- Etymology: A Native American village
- Country: United States
- State: Pennsylvania
- County: Butler
- Township: Jackson Township
- Time zone: UTC-5 (EST)
- • Summer (DST): UTC-4 (EDT)

= Eidenau, Pennsylvania =

Unincorporated community in Pennsylvania, US

Eidenau is an unincorporated community in Jackson Township, Butler County, Pennsylvania, United States.

== Geography ==
Eidenau is located in the area where Breakneck Creek flows into the Connoquenessing Creek. Pennsylvania Route 68 is the main road in Eidenau.
Often, Eidenau is mistakenly called Harmony Junction. Harmony Junction is the name of the large railroad junction that connects the Buffalo and Pittsburgh Railroad's P&W Subdivision with the Northern Subdivision.

== History ==
The earliest known use of the name Eidenua is found in the journals of Christopher Gist. Gist and George Washington traveled through the area in December 1753 after leaving Fort LeBoeuf bound for Williamsburg, Virginia. After passing through Murdering Town they stumbled upon an area known as Sakonk. There they found a Native American that guided them down a wrong path, and attempted to kill them. His attempt failed, and the two men continued their journey south to the Allegheny River. Gist renamed Sakonk to Eidenau after his trek through the Ohio Country.

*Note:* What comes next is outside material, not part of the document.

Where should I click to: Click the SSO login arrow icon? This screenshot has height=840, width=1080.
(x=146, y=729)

However, another source claims that the Harmony Society named Eidenau after a community in Württemberg, Germany. The Harmonites settled in this region, and constructed a large mill in the Connoquenessing Valley after a small Delaware tribe moved away in 1792. This tribe may have been from the village of Sakonk. The mill operated for about two decades, but eventually went out of business. Most of the twenty log houses surrounding the mill were also abandoned by 1814. Some of the relics from the mill and village are preserved at Historic Harmony in Harmony, Pennsylvania.

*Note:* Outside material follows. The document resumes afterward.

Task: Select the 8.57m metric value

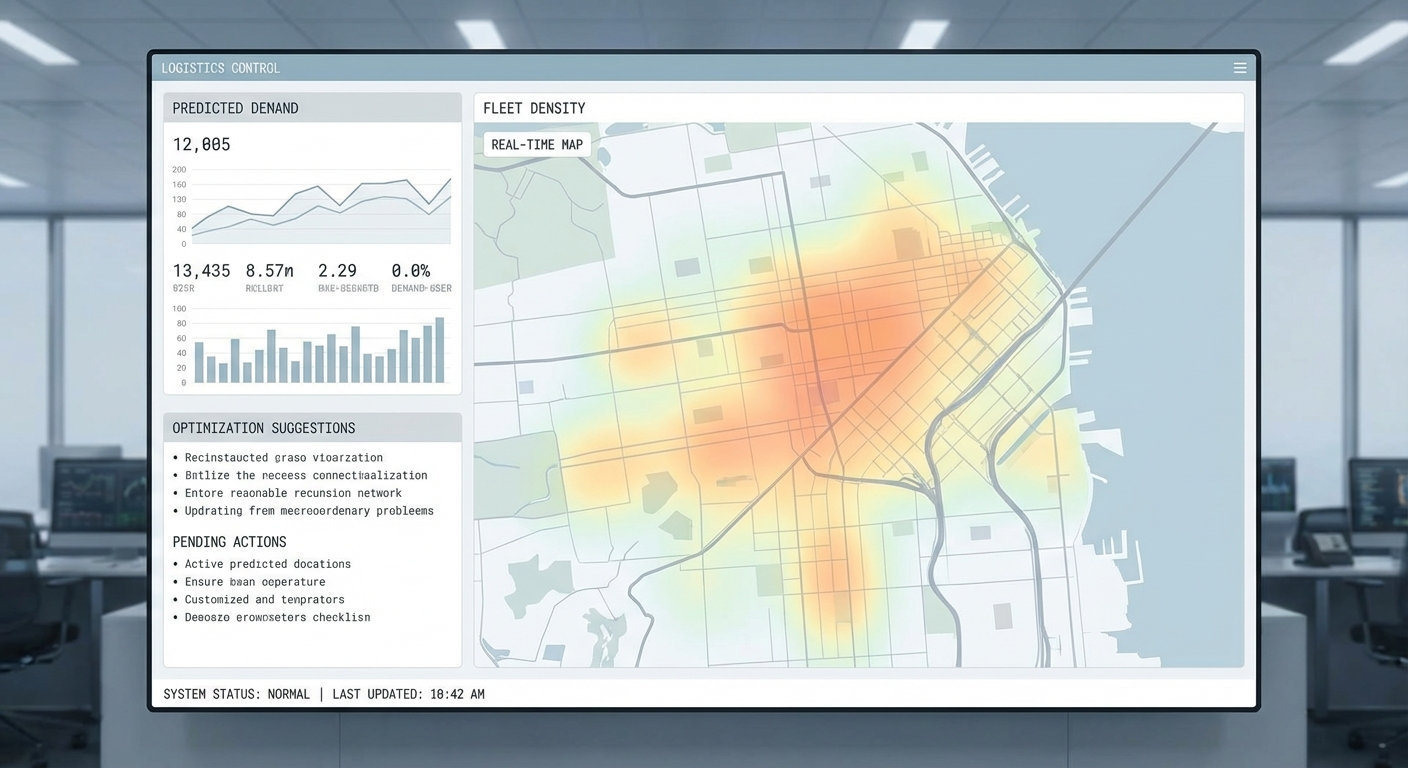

At the turn of the 20th century, a new cutoff was built by the Pittsburgh and Western Railroad to connect Eidenau with the community of Ribold which was just outside the city of Butler. This new route eliminated an older route that ran from Callery Junction to Ribold. The lines that run through the junction have changed hands several times. This is a list of the railroads that have used the junction from the P&W Railroad to the current B&P Railroad:
- Pittsburgh and Western Railroad
- Pittsburgh, Harmony, Butler and New Castle Railway (not a part of the junction itself, but passed alongside the ROW at certain points, now abandoned)
- Baltimore and Ohio Railroad (later under the management of the Chessie System)
- CSX Transportation
- Buffalo and Pittsburgh Railroad + Allegheny Valley Railroad (current)

The junction is a popular destination spot for railfans.